| Given task |
Can you set down, word for word, the lines of the records from the one containing "This screenshot has height=643, width=1142." through the last line of the records, both ends included?

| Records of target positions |
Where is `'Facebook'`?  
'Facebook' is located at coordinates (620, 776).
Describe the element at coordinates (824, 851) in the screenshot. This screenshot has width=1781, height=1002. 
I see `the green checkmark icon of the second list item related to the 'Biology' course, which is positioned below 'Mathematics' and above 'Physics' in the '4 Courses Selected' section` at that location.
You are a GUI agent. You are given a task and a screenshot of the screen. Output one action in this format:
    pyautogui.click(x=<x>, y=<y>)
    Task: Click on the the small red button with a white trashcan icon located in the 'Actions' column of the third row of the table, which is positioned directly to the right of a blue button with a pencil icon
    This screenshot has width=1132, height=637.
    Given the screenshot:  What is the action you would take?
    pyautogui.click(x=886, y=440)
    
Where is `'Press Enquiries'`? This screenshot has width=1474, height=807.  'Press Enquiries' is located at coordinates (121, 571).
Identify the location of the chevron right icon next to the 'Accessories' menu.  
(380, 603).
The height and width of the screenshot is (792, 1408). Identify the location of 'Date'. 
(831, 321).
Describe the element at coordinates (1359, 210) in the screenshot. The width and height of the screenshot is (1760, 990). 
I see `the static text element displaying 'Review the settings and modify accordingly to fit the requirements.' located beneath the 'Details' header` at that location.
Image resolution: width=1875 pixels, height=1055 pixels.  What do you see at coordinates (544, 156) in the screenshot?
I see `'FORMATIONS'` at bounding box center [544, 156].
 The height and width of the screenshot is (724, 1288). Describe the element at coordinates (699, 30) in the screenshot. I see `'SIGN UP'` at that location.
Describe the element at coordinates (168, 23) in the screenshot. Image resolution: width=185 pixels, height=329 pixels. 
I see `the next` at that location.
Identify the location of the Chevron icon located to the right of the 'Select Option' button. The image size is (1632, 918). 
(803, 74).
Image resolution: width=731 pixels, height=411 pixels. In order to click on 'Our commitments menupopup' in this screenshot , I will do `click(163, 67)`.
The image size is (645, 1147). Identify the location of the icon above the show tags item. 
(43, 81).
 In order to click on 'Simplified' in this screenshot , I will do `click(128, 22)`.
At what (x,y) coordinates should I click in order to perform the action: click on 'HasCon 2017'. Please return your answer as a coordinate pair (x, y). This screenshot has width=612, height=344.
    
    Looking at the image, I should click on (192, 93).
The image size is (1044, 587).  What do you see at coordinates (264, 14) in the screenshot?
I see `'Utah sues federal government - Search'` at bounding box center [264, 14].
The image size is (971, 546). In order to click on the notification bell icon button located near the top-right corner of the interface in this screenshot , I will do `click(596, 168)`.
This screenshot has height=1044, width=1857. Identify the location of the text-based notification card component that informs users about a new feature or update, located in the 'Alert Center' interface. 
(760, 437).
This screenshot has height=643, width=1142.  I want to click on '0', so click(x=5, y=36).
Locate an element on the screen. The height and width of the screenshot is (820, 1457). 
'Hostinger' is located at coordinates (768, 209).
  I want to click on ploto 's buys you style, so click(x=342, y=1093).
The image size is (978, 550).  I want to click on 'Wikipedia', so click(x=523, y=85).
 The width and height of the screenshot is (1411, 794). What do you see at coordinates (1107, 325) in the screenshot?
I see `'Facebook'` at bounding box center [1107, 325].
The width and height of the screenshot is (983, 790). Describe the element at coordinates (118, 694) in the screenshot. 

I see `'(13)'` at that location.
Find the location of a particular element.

| Response to the task |
This screenshot has height=643, width=1142.  I want to click on '0', so click(x=5, y=36).
Locate an element on the screen. The height and width of the screenshot is (820, 1457). 
'Hostinger' is located at coordinates (768, 209).
  I want to click on ploto 's buys you style, so click(x=342, y=1093).
The image size is (978, 550).  I want to click on 'Wikipedia', so click(x=523, y=85).
 The width and height of the screenshot is (1411, 794). What do you see at coordinates (1107, 325) in the screenshot?
I see `'Facebook'` at bounding box center [1107, 325].
The width and height of the screenshot is (983, 790). Describe the element at coordinates (118, 694) in the screenshot. 

I see `'(13)'` at that location.
Find the location of a particular element.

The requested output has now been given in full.